Quartile rating: 7/10 · 1 rating
Newly transferred to the bustling port city of Marseille to assist with a crackdown on organized crime, energetic young magistrate Pierre Michel is given a rapid-fire tutorial on the ins and outs of an out-of-control drug trade. Pierre's wildly ambitious mission is to take on the French Connection, a highly organized operation that controls the city's underground heroin economy and is overseen by the notorious —and reputedly untouchable— Gaetan Zampa. Fearless, determined and willing to go the distance, Pierre plunges into an underworld world of insane danger and ruthless criminals.

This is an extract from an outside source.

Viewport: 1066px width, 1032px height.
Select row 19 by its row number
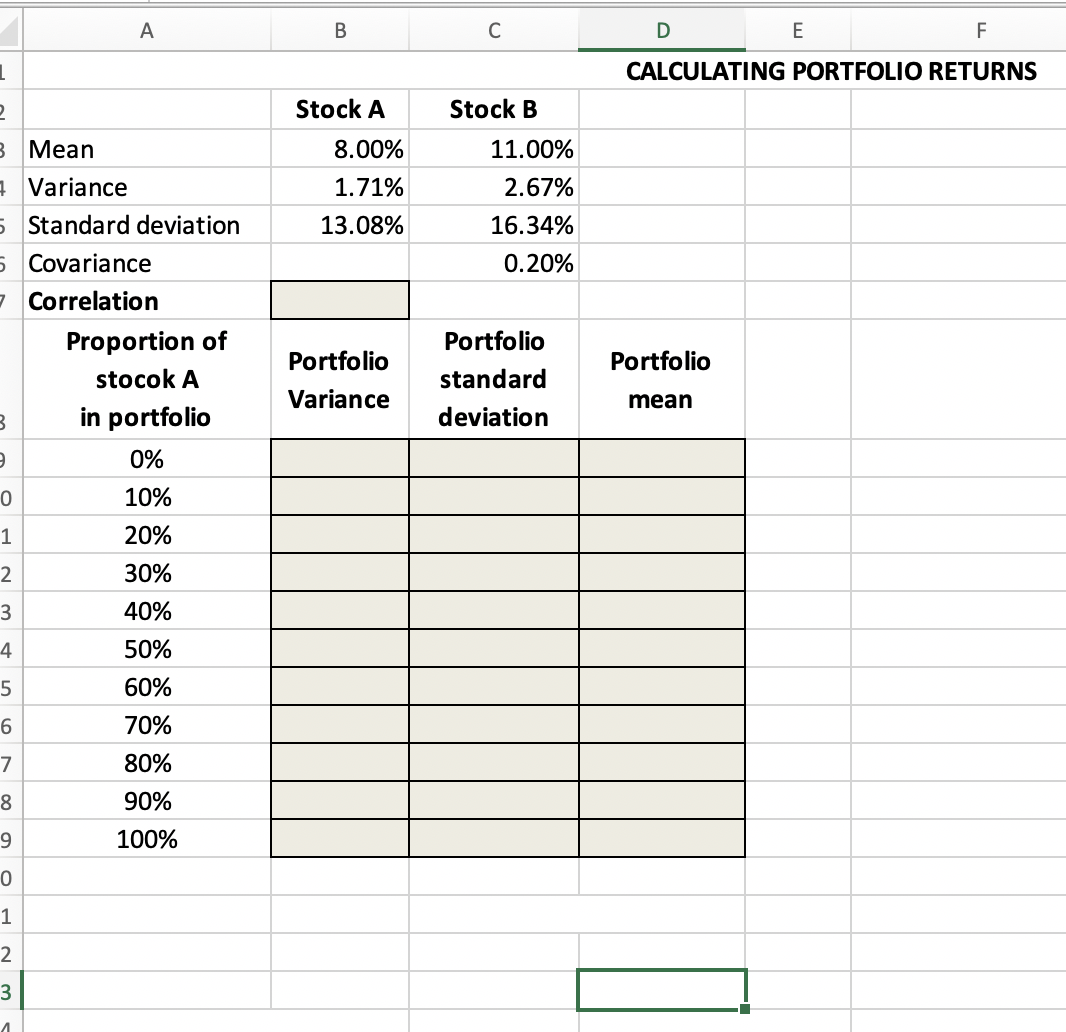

The Connection is a competent, well-crafted French crime thriller that covers familiar biopic-procedural territory. The story of magistrate Pierre Michel vs. drug lord Zampa is engaging and well-paced, but follows a well-worn template of real-crime dramatizations. Acting from Jean Dujardin and Gilles Lellouche is solid and committed, though not transformative. Cinematography captures period Marseille with decent style but doesn't push boundaries. Novelty suffers because the film treads ground already mapped by countless crime procedurals and is itself a deliberate French-side companion piece to The French Connection; it offers little that is cinematically distinctive. The ending, being true to real events, carries genuine weight and pathos.